Income Stream Insights

I have used the Income Stream Allocator to look at a variety of conditions. Here are the key insights.

The Income Stream Allocator

The Income Stream Allocator is a simple spreadsheet program. You enter the initial dividend yield and nominal growth rates for two investment types (Stock A and Investment B). You enter a TIPS interest rate (real), the inflation rate and initial allocations. Then you vary each year’s deposits (i.e., negative withdrawals) and withdrawals (i.e., positive withdrawals) from the TIPS account to produce a steady income stream.

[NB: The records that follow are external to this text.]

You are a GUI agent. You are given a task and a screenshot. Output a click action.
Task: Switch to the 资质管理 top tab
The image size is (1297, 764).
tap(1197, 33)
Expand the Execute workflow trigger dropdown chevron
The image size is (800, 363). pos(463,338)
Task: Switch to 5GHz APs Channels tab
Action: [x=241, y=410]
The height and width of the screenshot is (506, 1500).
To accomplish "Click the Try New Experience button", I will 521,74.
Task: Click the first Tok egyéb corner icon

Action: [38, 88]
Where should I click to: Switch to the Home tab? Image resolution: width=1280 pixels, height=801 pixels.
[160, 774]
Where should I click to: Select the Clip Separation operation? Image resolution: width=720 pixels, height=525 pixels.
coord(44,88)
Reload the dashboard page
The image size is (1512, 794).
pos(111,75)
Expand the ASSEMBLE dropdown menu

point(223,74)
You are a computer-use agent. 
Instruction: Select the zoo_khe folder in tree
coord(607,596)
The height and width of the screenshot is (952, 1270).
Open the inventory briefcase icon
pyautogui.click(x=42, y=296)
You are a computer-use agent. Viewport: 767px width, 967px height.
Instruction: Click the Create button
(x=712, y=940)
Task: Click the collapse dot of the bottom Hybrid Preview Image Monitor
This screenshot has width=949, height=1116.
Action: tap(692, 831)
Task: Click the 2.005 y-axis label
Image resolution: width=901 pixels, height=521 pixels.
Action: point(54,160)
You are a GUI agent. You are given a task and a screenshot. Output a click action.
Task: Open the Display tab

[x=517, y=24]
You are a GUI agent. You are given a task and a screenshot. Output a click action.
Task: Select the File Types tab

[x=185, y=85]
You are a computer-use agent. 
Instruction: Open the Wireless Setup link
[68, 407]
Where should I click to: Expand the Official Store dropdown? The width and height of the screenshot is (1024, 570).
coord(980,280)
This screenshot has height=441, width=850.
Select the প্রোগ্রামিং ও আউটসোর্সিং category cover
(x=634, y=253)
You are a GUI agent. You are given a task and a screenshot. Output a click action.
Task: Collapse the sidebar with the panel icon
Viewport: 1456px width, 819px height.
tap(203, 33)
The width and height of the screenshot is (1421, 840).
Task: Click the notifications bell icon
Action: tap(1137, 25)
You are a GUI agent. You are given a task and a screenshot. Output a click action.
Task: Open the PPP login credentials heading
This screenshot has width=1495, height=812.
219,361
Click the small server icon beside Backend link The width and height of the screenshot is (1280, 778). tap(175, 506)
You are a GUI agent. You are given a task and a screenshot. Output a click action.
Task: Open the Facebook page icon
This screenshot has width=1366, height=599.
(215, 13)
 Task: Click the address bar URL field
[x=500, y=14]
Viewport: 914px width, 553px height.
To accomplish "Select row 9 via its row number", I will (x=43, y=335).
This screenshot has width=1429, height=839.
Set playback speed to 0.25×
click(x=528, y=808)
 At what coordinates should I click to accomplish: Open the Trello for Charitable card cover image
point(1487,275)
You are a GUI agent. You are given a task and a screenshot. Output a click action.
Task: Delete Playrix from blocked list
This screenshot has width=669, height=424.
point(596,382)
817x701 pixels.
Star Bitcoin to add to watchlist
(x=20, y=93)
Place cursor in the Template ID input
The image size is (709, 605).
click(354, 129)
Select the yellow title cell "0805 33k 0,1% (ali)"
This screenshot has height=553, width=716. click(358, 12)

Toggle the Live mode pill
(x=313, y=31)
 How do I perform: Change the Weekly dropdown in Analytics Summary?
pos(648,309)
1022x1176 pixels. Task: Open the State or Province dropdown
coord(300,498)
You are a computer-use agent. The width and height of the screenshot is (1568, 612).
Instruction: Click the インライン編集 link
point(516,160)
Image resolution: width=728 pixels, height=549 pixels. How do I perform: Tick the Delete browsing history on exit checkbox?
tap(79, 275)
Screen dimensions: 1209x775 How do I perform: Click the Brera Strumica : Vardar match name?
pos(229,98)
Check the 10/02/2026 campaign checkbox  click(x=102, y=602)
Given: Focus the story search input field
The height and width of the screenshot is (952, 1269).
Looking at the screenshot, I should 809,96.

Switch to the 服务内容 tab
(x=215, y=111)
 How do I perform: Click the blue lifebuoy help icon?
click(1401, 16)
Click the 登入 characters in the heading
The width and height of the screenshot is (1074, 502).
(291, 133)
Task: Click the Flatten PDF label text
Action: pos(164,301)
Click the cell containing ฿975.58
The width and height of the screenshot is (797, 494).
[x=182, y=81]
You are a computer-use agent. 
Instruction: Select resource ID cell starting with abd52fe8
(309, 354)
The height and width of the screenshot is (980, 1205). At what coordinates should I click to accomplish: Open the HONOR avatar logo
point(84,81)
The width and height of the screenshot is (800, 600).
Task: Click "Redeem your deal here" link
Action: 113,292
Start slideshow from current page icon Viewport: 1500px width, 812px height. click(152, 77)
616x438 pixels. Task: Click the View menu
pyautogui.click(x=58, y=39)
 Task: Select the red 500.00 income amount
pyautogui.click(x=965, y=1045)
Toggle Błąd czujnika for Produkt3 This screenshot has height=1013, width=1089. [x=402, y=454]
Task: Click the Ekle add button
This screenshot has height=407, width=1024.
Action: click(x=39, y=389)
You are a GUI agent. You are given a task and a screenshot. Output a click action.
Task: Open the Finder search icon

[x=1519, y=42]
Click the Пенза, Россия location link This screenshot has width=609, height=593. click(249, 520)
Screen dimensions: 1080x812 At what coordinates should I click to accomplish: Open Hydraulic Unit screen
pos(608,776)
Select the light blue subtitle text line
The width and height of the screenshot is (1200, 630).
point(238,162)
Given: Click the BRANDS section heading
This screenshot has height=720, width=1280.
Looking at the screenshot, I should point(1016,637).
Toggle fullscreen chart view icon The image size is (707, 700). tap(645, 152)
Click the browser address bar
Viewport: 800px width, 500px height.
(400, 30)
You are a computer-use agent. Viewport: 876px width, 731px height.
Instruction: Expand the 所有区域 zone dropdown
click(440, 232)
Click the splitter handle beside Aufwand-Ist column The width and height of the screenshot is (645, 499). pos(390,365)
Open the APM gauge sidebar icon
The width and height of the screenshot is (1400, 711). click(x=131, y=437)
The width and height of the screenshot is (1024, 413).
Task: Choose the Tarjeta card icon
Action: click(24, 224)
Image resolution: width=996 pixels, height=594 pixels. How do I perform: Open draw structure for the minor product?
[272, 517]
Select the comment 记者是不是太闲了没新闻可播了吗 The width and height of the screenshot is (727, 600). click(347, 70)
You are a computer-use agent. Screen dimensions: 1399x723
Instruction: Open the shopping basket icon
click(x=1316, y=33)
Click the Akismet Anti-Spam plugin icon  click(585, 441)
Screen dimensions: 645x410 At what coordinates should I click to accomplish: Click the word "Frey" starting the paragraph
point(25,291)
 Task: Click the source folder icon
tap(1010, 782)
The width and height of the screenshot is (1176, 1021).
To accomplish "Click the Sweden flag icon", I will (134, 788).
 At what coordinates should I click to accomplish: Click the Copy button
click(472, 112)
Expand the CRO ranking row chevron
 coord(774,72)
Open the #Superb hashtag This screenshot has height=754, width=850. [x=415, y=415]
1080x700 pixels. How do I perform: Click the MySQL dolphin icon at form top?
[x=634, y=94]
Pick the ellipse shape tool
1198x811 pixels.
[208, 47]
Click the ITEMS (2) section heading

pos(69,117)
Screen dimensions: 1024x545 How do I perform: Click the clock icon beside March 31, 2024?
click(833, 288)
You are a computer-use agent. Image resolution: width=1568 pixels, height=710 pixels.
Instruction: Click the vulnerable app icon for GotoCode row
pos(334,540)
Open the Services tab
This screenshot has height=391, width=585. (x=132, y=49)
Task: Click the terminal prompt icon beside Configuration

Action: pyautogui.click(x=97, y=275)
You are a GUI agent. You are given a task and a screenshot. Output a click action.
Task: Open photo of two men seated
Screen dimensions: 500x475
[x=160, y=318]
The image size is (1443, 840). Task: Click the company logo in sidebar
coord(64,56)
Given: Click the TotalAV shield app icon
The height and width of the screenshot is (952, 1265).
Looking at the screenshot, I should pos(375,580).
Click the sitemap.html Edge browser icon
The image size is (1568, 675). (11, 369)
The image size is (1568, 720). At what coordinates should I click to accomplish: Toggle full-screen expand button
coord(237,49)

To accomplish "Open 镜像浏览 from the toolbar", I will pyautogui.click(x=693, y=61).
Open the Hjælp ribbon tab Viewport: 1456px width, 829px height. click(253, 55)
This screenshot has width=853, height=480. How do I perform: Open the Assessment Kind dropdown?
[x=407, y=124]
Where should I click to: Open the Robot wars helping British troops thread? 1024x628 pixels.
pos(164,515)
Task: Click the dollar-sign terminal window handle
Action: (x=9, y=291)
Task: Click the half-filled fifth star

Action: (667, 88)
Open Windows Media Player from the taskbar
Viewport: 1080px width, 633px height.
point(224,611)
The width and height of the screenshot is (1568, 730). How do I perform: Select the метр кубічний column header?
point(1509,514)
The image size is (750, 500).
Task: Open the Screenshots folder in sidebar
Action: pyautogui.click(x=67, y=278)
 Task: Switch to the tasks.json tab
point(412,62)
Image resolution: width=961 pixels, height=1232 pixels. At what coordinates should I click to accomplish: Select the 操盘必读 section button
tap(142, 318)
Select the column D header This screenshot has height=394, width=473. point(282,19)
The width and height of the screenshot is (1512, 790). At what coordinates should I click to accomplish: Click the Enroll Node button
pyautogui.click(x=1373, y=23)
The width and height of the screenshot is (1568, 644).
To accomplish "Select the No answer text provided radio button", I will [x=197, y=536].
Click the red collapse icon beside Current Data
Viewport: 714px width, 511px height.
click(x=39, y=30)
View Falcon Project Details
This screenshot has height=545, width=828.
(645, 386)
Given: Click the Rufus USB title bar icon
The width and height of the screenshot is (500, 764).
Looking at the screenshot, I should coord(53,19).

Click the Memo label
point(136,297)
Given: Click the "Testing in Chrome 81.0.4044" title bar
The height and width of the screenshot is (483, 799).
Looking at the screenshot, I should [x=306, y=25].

There are no stock sales or purchases, only additions and subtractions from the cash management (TIPS) account. You specify only the initial allocation. Allocations vary with time. Often, the best decision is to start with nothing in the cash management (TIPS) account, adding to it in the earliest years and removing money from it in later years.

Although simple, this spreadsheet leads us to some powerful insights.

Results

Here are my findings:

1. Using the spreadsheet leads to a dramatic improvement in withdrawal rates.
2. The failure mechanism is understandable and gentle.
3. Having a high initial yield is important.
4. Having a growth kicker (using a blend) helps a lot.
5. You can capture most of your portfolio’s investment return.
6. Investment return comparisons favor a higher yield when using only one investment type.
7. Investment return comparisons show that a growth kicker needs extra growth. A simple one-to-one trade off with the initial yield is not enough.
8. The optimal initial allocation is not immediately obvious.
9. There is always an advantage if you manage the cash (TIPS) account to steady withdrawal amounts. This is not only true in terms of price fluctuations. It is true even if dividend amounts fluctuate wildly.

These are my most important findings:
1. It is best to use a blend. That is, use a combination of investments, one with a high initial yield and another with a high growth rate.
2. Often, perhaps always, the best initial TIPS allocation with a blend is zero.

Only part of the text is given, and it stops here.